▶ EXCERPTED RECORDS
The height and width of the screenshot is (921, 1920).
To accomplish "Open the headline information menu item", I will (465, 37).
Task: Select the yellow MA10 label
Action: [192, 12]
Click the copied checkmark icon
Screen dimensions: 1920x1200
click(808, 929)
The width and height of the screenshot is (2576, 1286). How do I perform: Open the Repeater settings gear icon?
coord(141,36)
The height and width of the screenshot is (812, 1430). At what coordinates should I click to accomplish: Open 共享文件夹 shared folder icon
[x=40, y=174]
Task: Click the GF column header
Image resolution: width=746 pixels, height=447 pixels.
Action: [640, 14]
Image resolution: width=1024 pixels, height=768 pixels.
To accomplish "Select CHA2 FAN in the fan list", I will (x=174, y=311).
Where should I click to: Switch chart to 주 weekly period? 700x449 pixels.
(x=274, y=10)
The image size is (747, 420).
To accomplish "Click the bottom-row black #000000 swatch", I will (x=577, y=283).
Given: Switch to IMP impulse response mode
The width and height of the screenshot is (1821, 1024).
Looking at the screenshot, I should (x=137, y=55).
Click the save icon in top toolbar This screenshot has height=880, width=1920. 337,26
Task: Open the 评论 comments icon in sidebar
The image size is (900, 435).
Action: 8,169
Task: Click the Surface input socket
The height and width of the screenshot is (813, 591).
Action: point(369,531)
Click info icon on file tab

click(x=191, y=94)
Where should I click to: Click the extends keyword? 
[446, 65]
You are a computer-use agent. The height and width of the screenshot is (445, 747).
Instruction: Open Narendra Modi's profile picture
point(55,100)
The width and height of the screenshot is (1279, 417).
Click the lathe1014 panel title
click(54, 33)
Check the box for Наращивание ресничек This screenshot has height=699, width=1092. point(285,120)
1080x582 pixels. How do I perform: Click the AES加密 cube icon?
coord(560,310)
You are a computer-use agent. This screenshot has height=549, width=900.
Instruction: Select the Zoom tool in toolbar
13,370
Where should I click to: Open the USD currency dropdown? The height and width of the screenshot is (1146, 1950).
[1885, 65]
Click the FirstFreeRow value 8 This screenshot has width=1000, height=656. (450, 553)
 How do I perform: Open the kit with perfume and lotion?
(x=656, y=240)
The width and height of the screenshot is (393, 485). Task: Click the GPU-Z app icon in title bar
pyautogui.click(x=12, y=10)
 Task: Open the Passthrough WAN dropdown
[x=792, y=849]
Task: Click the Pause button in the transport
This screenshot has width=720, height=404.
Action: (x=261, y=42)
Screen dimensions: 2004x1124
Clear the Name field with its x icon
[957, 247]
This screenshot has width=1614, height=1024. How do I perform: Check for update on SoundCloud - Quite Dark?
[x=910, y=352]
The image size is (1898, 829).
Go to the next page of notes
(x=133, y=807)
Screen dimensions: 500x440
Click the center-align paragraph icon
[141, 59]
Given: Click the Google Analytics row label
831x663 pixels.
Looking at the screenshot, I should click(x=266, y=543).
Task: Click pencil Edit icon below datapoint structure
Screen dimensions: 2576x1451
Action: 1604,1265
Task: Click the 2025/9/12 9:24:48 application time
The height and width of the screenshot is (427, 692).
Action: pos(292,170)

▶ PROBLEM DESCRIPTION
Reproduce all of the material above word for word, without changing a single line.

▶ RESULT FOR THIS TASK
The height and width of the screenshot is (921, 1920).
To accomplish "Open the headline information menu item", I will (465, 37).
Task: Select the yellow MA10 label
Action: [192, 12]
Click the copied checkmark icon
Screen dimensions: 1920x1200
click(808, 929)
The width and height of the screenshot is (2576, 1286). How do I perform: Open the Repeater settings gear icon?
coord(141,36)
The height and width of the screenshot is (812, 1430). At what coordinates should I click to accomplish: Open 共享文件夹 shared folder icon
[x=40, y=174]
Task: Click the GF column header
Image resolution: width=746 pixels, height=447 pixels.
Action: [640, 14]
Image resolution: width=1024 pixels, height=768 pixels.
To accomplish "Select CHA2 FAN in the fan list", I will (x=174, y=311).
Where should I click to: Switch chart to 주 weekly period? 700x449 pixels.
(x=274, y=10)
The image size is (747, 420).
To accomplish "Click the bottom-row black #000000 swatch", I will (x=577, y=283).
Given: Switch to IMP impulse response mode
The width and height of the screenshot is (1821, 1024).
Looking at the screenshot, I should (x=137, y=55).
Click the save icon in top toolbar This screenshot has height=880, width=1920. 337,26
Task: Open the 评论 comments icon in sidebar
The image size is (900, 435).
Action: 8,169
Task: Click the Surface input socket
The height and width of the screenshot is (813, 591).
Action: point(369,531)
Click info icon on file tab

click(x=191, y=94)
Where should I click to: Click the extends keyword? 
[446, 65]
You are a computer-use agent. The height and width of the screenshot is (445, 747).
Instruction: Open Narendra Modi's profile picture
point(55,100)
The width and height of the screenshot is (1279, 417).
Click the lathe1014 panel title
click(54, 33)
Check the box for Наращивание ресничек This screenshot has height=699, width=1092. point(285,120)
1080x582 pixels. How do I perform: Click the AES加密 cube icon?
coord(560,310)
You are a computer-use agent. This screenshot has height=549, width=900.
Instruction: Select the Zoom tool in toolbar
13,370
Where should I click to: Open the USD currency dropdown? The height and width of the screenshot is (1146, 1950).
[1885, 65]
Click the FirstFreeRow value 8 This screenshot has width=1000, height=656. (450, 553)
 How do I perform: Open the kit with perfume and lotion?
(x=656, y=240)
The width and height of the screenshot is (393, 485). Task: Click the GPU-Z app icon in title bar
pyautogui.click(x=12, y=10)
 Task: Open the Passthrough WAN dropdown
[x=792, y=849]
Task: Click the Pause button in the transport
This screenshot has width=720, height=404.
Action: (x=261, y=42)
Screen dimensions: 2004x1124
Clear the Name field with its x icon
[957, 247]
This screenshot has width=1614, height=1024. How do I perform: Check for update on SoundCloud - Quite Dark?
[x=910, y=352]
The image size is (1898, 829).
Go to the next page of notes
(x=133, y=807)
Screen dimensions: 500x440
Click the center-align paragraph icon
[141, 59]
Given: Click the Google Analytics row label
831x663 pixels.
Looking at the screenshot, I should click(x=266, y=543).
Task: Click pencil Edit icon below datapoint structure
Screen dimensions: 2576x1451
Action: 1604,1265
Task: Click the 2025/9/12 9:24:48 application time
The height and width of the screenshot is (427, 692).
Action: pos(292,170)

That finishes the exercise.